Além das incríveis capacidades que o ser humano tem, é possível identificarmos que emoções como o medo podem ter sido exacerbadas. E sobre isso sim, está tudo bem, desde que, tenhamos consciência que isso aconteceu (ou continua a acontecer), e que coloquemos algum tipo de plano em marcha para aprendermos a lidar com estes novos medos, que são tão comuns nesta realidade, que diziam ia ficar tudo bem.
Este não é um problema do "eu" ou do "tu". Este é um desafio nosso. É extremamente desafiante compartilhar a dor do Outro. E talvez seja cada vez mais desafiante mostrar as nossas vulnerabilidades. Este sentimento que parece estar cada vez mais presente de que não podemos falhar. Não podes falhar enquanto pessoa, nem profissional, nem amigo/a, nem filho/a, nem pai ou mãe. Falhar e mostrar vulnerabilidades é para quem é fraco. E livrem-nos dos rótulos da depressão e da ansiedade que isso não é para nós que tivemos tanto espaço e tanto tempo para olhar para dentro...

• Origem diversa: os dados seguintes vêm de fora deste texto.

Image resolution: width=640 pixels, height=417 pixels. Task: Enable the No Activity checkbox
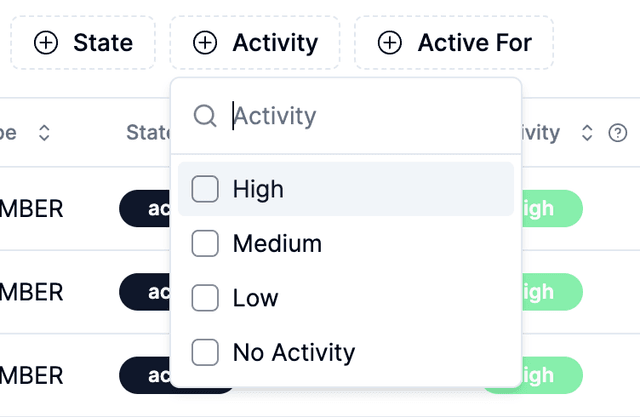(x=205, y=352)
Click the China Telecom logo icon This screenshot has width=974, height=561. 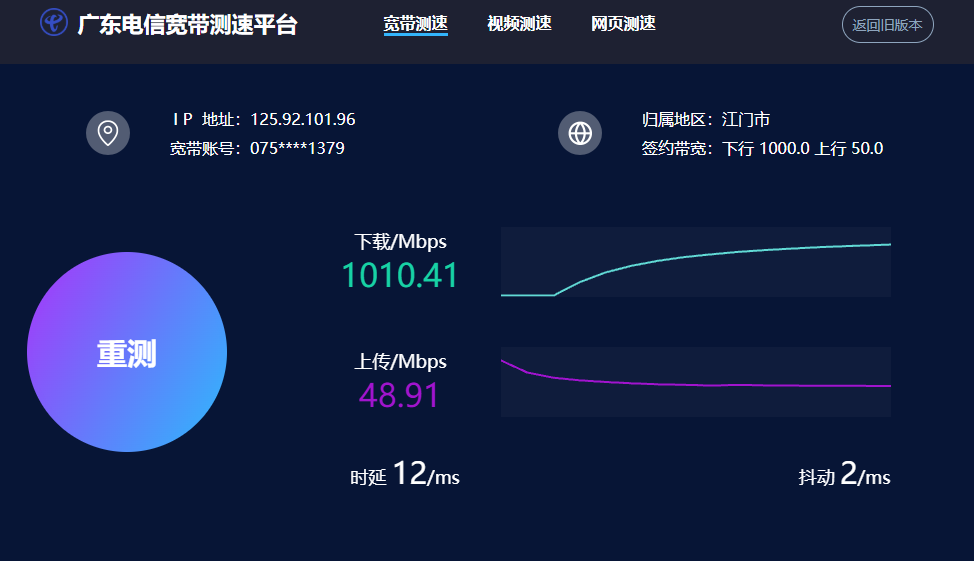click(54, 23)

E ficamos sem capacidade de pedir ajuda. E sem capacidade de identificar quem poderá precisar de ajuda. Ficamos cada vez mais sozinhos/as numa cultura que agride, sendo espectadores/as do circo social onde quem reina é o fumo e a fome numa potencial ditadura da felicidade, onde tudo no final vai ficar bem...
Este tsunami socio-emocional é um fenómeno que já começou em mar alto. As vagas de água que poderão vir a afundar as nossas competências sociais e relacionais estão cada vez mais perto, se não que já começaram a embater em alguns de nós, sem que tenhamos sequer qualquer consciência desse embate. E sem porventura sentimos que está tudo bem, então talvez seja o momento certo para refletir se estamos à tona de água ou a ficar cada vez mais sem fôlego relacional. E está tudo bem se estivermos sem esse fôlego.

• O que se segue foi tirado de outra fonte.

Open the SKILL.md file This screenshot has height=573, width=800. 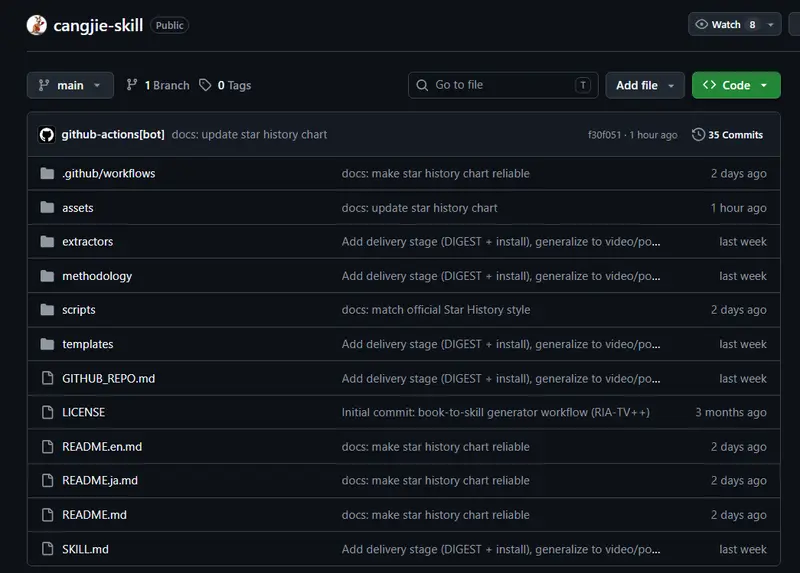point(85,550)
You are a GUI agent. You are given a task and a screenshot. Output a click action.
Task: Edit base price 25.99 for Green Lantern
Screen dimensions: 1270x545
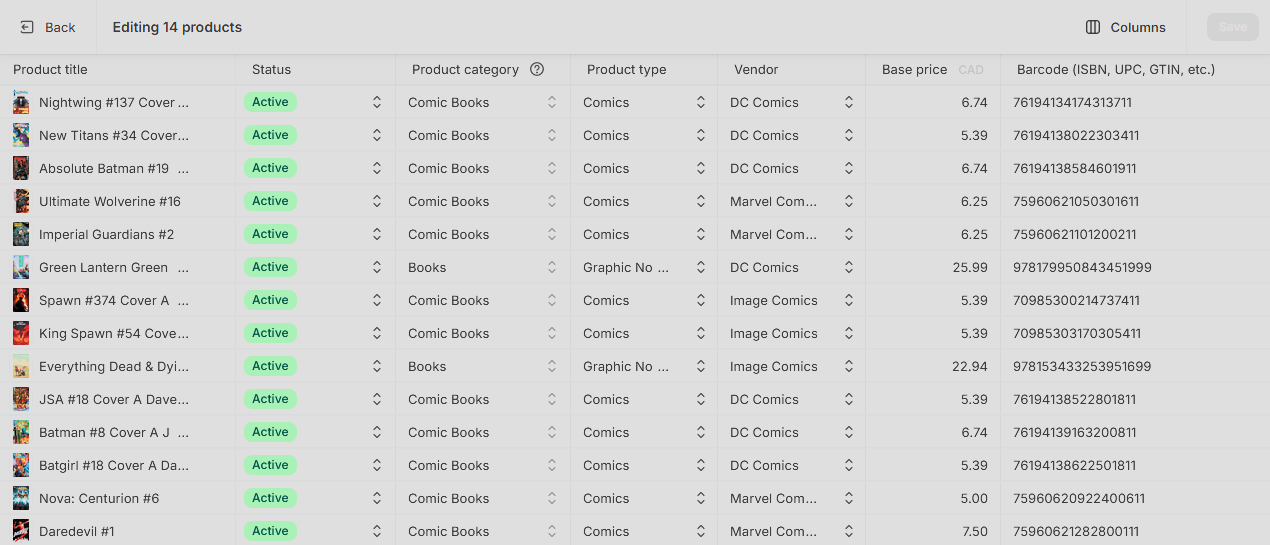[933, 267]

É perfeitamente natural e expectável estarmos sem fôlego. É mais do que aceitável procurar ajuda quer seja na psicoterapia quer seja em outro lugar. O que não devemos deixar acontecer é atropelar intenções que podem não ser fáceis de mudar, como por exemplo acontece no final do filme de Sean Penn Into the Wild que diz “happyness only real if shared”.
Se conseguirmos ter essa consciência, se não esquecermos a necessidade de relação, então pode haver, de facto, a possibilidade de ficar tudo bem.